The war erupted after nearly a year of cross-border exchanges of fire, launched by Hezbollah in support of its Palestinian ally Hamas following their October 7, 2023 attack on Israel that triggered the Gaza war.

More than 3,240 people have been killed in Lebanon since the clashes began last year, according to the health ministry, with most of the deaths coming since late September.

Meanwhile, Israel’s army announced the opening Tuesday of an additional aid crossing into Gaza, on the eve of a US-imposed deadline to improve humanitarian conditions for Palestinians in the war-ravaged territory.

‘As part of the effort and commitment to increase the volume and routes of aid to the Gaza Strip, the ‘Kissufim’ Crossing was opened today,’ the army said in a joint statement with COGAT, the Israeli defence ministry agency responsible for civilian affairs in the Palestinian territories.
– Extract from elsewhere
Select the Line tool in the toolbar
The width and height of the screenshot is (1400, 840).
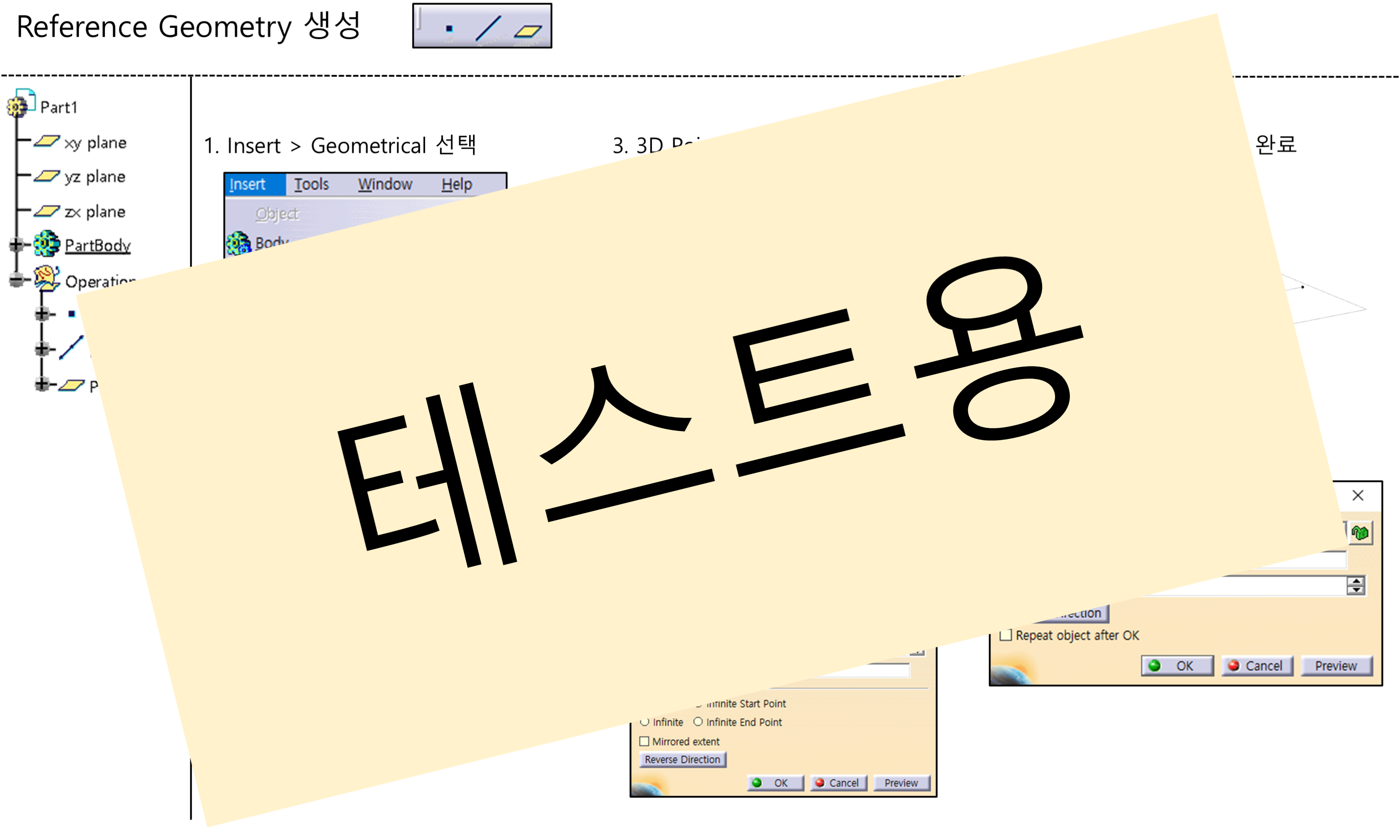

‘The operation includes the delivery of food, water, medical supplies, and shelter equipment to central and southern Gaza,’ they said, adding it involved the military, COGAT and defence ministry.

‘The IDF Israeli army, through COGAT, will continue to operate in accordance with international law to facilitate and ease the delivery of humanitarian aid to the Gaza Strip.’

Last month, US secretary of state Antony Blinken and defence secretary Lloyd Austin warned Israel it had until November 13 to improve aid delivery to Gaza or risk the withholding of some military assistance from the United States, Israel’s biggest supporter.

The letter was sent weeks before the November 5 US presidential election won by Donald Trump, who has promised to give Israel freer rein.

Although outgoing president Joe Biden had repeatedly urged Israel to deliver more humanitarian aid and protect civilians, he mostly stopped short of using leverage such as cutting off weapons.

Israel’s retaliatory campaign has killed more than 43,603 people in Gaza, most of them civilians, according to data from the Hamas-run territory’s health ministry that the United Nations considers reliable.